Word and element pointing entries:
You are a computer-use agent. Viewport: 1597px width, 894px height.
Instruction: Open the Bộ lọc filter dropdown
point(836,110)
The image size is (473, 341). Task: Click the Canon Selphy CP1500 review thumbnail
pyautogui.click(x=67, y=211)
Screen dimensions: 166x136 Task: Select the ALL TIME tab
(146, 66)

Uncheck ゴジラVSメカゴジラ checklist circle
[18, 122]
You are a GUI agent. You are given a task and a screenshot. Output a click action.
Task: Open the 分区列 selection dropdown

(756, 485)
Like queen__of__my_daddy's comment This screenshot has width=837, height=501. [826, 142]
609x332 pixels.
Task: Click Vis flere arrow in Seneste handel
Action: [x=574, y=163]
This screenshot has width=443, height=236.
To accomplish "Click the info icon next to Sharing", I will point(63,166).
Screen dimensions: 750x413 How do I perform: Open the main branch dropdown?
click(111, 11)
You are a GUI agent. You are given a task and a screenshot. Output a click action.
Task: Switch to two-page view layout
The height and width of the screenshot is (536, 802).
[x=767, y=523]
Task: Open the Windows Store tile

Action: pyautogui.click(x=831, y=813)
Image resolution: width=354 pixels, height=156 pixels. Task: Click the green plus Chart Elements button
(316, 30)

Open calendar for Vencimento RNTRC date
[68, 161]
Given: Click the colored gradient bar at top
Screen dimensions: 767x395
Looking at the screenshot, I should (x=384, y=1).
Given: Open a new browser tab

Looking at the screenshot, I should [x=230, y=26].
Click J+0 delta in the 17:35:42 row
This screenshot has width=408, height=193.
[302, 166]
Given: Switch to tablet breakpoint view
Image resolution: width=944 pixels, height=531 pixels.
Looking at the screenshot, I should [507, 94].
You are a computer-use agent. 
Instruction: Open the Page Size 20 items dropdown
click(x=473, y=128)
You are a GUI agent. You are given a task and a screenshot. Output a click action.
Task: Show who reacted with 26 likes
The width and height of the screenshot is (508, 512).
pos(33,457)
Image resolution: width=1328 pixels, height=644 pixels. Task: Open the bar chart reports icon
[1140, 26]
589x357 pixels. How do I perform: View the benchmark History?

INSTRUCTIONS FOR THE TASK = Substitute "preview image" for "thumbnail" in the data, starting at its first line and ending at the line that contains "pyautogui.click(x=67, y=211)", and give those lines again with everything else unchanged.

RESULT =
You are a computer-use agent. Viewport: 1597px width, 894px height.
Instruction: Open the Bộ lọc filter dropdown
point(836,110)
The image size is (473, 341). Task: Click the Canon Selphy CP1500 review preview image
pyautogui.click(x=67, y=211)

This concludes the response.